══ EXERCISE INPUT ══
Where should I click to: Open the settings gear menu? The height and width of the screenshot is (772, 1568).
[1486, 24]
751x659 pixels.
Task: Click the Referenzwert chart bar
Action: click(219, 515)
═══
*WHAT IS BEING ASKED*
The complete data above is to be written out again as it stands.

*EXPECTED OUTPUT*
Where should I click to: Open the settings gear menu? The height and width of the screenshot is (772, 1568).
[1486, 24]
751x659 pixels.
Task: Click the Referenzwert chart bar
Action: click(219, 515)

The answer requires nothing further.